Harmony of yesterday, instruments in history - Michael Cosme

Enjoy this gallery of instruments from our past that helped mold our modern lineup of orchestral instruments. It's great to see what these older instruments looked like and I get a kick out of trying to figure out what kind of sounds they actually produced if any because some may have been for show.

The copper serpent is a three keyed instrument made up of two sheets of copper and represents a wooden serpent that were common of its time. The copper serpent was invented around year 1825 by William Lander. The instrument is tuned in C so it most likely sounds similar to a cornet of today.
The Mayuri is an instrument that comes from 19th century India, the frets and neck of the instrument resemble the same of the indian sitar. Having four major and fifteen accompanying strings this instrument most resembles any stringed instrument that is used in the modern music world but the sitar still exists so that is the Mayuri's closest relative.

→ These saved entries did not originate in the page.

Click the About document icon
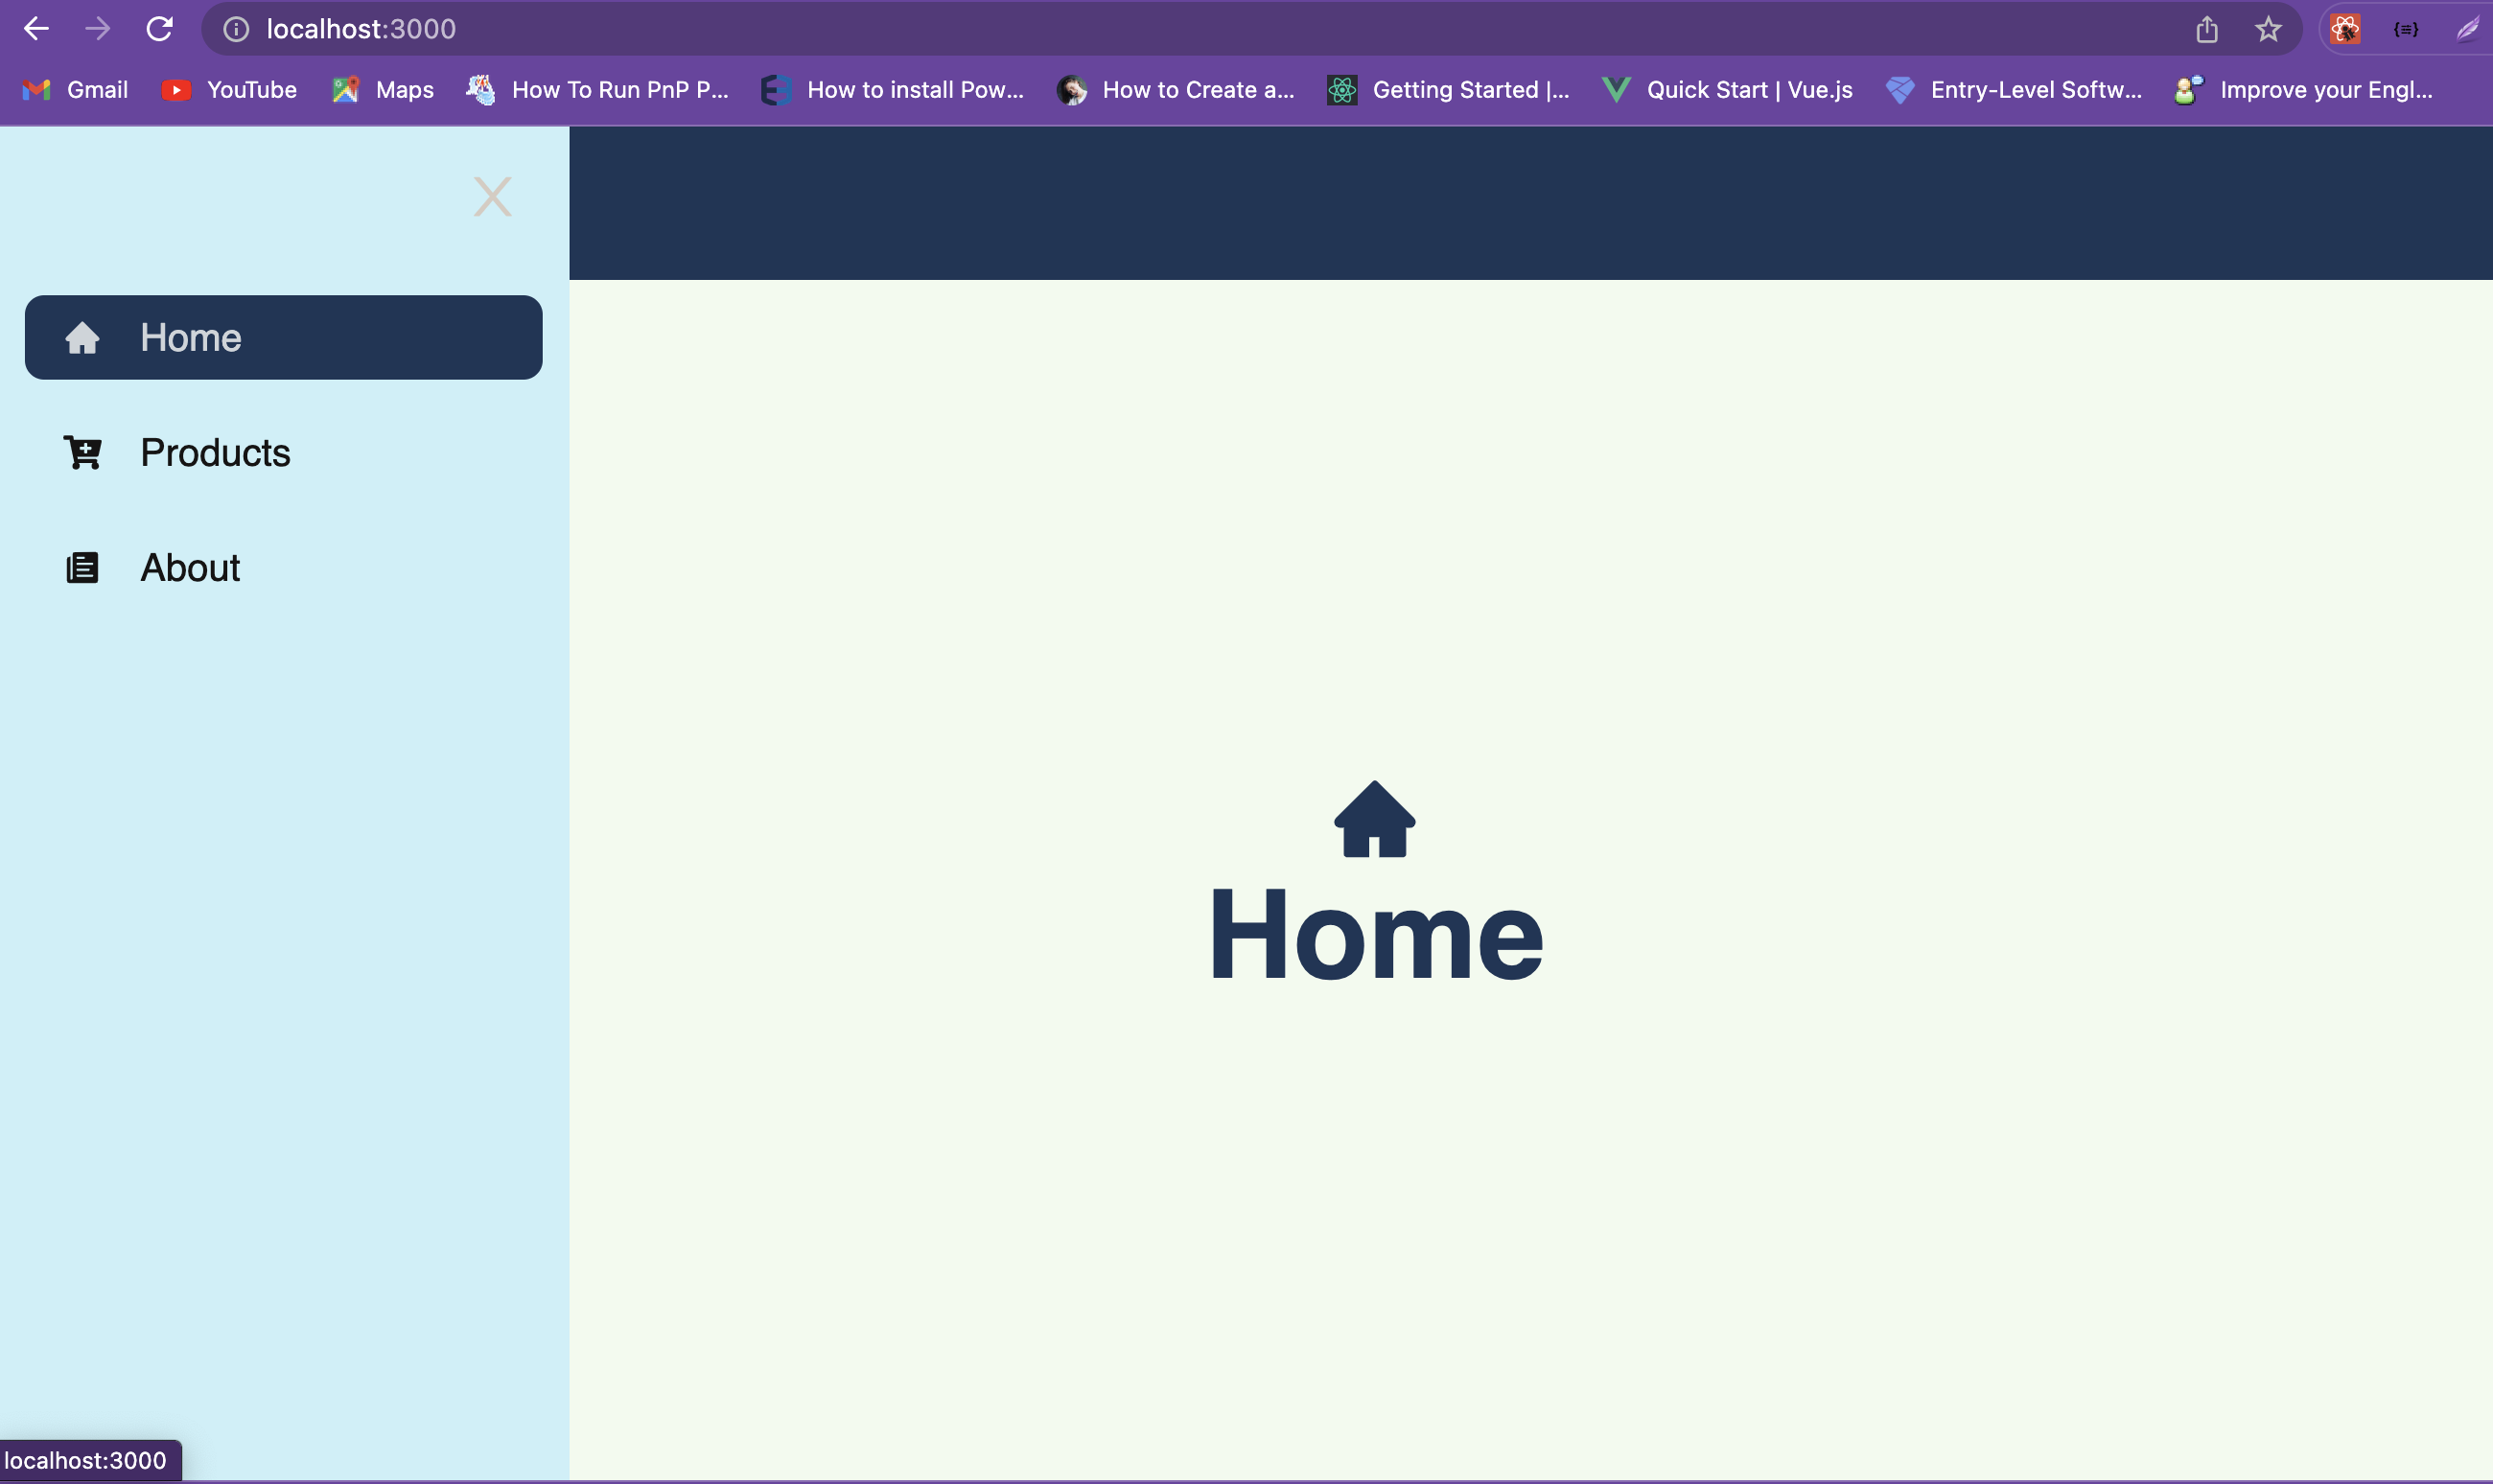This screenshot has height=1484, width=2493. click(x=82, y=568)
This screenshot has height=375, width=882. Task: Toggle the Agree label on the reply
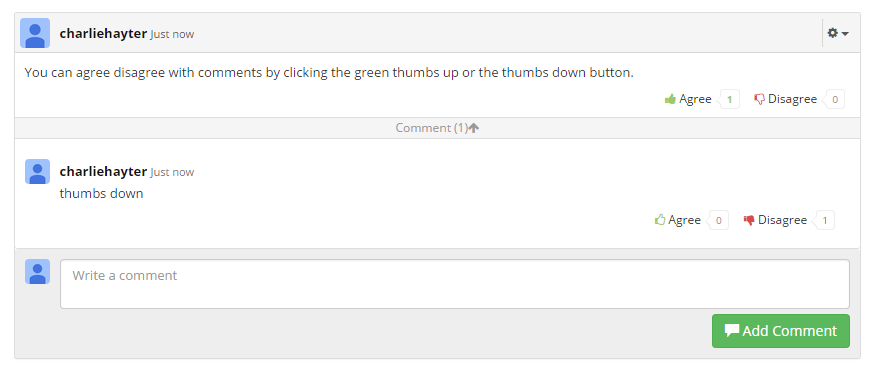click(x=685, y=220)
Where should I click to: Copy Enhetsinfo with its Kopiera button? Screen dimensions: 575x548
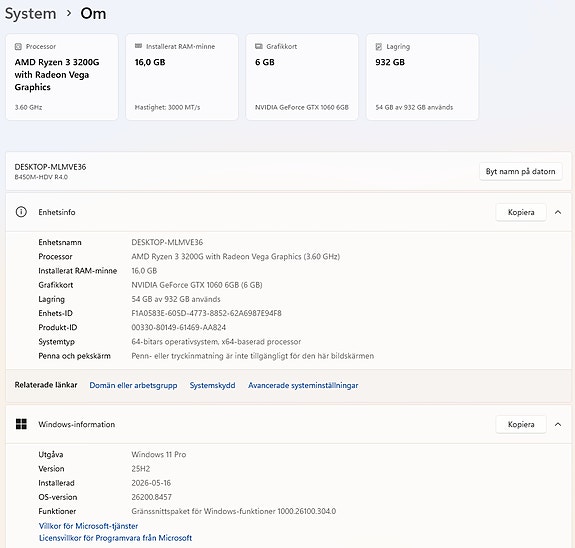coord(521,212)
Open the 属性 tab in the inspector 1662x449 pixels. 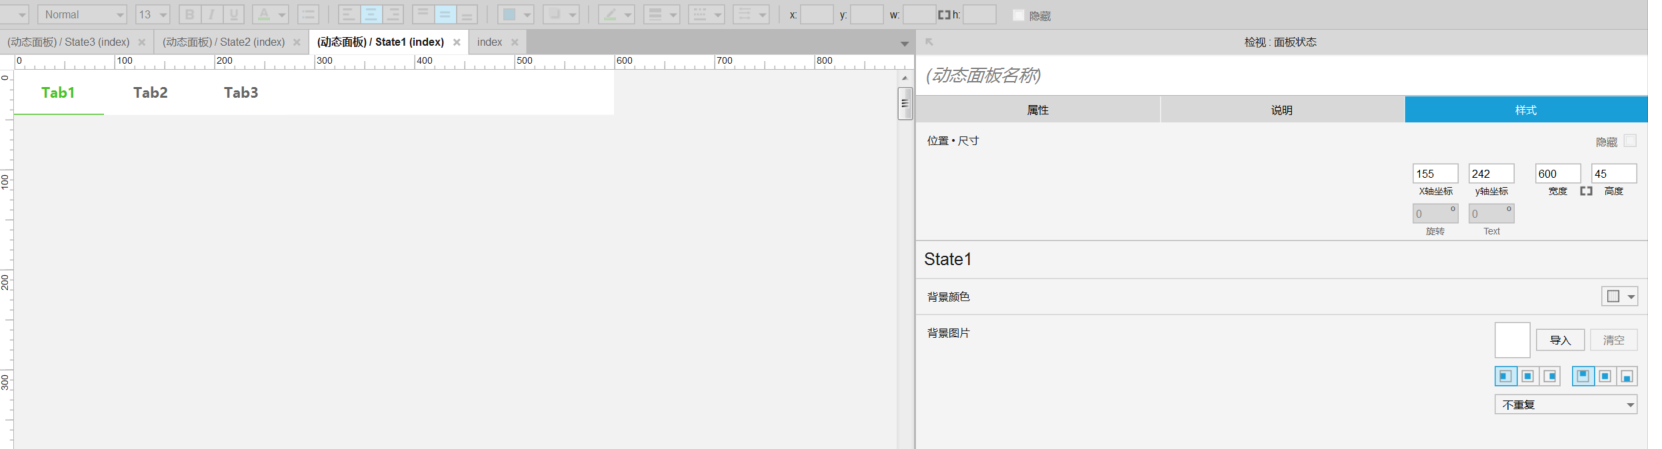pos(1038,110)
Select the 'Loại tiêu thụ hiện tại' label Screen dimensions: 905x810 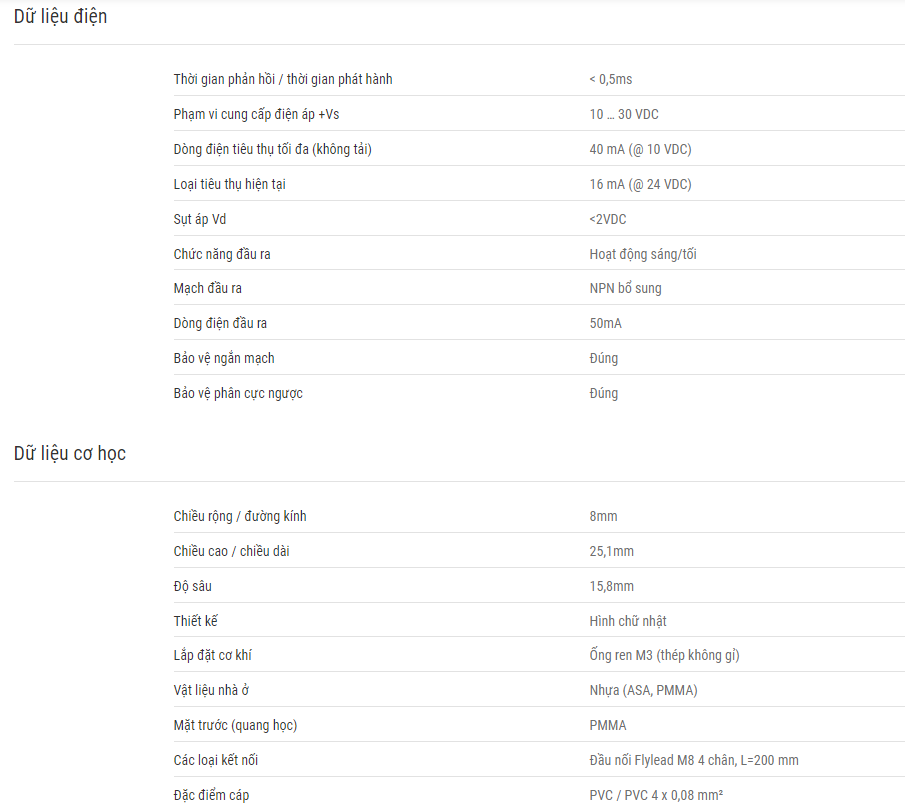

The six valve trombone was created by Adolphe Sax sometime within the 19th century. The valves were used to make the same sound as the known slide trombone does, first valve for first position second for second, etc. The six valve trombone most resembles the euphonium that is used in orchestras today.
The Alto sax horn with rotating bell was also invented by Adolphe Sax in about 1867. The instrument has six valves just like the six valve trombone but due to its size it is pitched differently. So where the six valve trombone would be similar to todays euphonium, this instrument more closely resembles a french horn.
The West African Thumb Piano is not used as much for entertainment as is for religious purposes. The use the sounds of the piano to bring back spirits or ancestors for advice for their lives. Sometimes it is used to honor others as well. This instrument resembles todays small pianos for children.
The Glass Armonica was invented by none other than Mr. Benjamin Franklin back in 1762. Franklin invented this instrument because he saw a friend of his perform on water tuned wine glasses and wanted a simpler instrument to be used. Sadly, Franklin's Armonica was eventually faded out from popular instruments.
The Basset Horn came in to the music picture somewhere around the 1770's. The instrument was known to be tuned in four different keys, F, G, C and B. The instrument was also known to be made in numerous shapes and sizes. Its modern relative would definitely have to be the clarinet.
The Crocodile-shaped Zither isa stringed instrument used most commonly by there Mon people. It is played by plucking the set of either three or six strings found on the instrument and pressing down on the frets. The only instrument that makes sense to me to compare to the Zither is the banjo even though they might not sound the same.
The Baroque Natural Trumpet was constructed of 100% hand hammered brass. It can be found in two keys, either D or Db. It was first created in 1746 by Johann Wilhelm and has to use different tuning bits for tuning, obviously. It's closest modern relative is former the Bb trumpet .
The Cornetto is an instrument that uses a mouthpiece similar to a brass instrument but has tuning holes that resemble those found on a recorder. It was used mostly in the 16th and 17th centuries and was named "the perfect sounding instrument" I would say that today's recorder or Clarinet is the Cornetto's modern relative.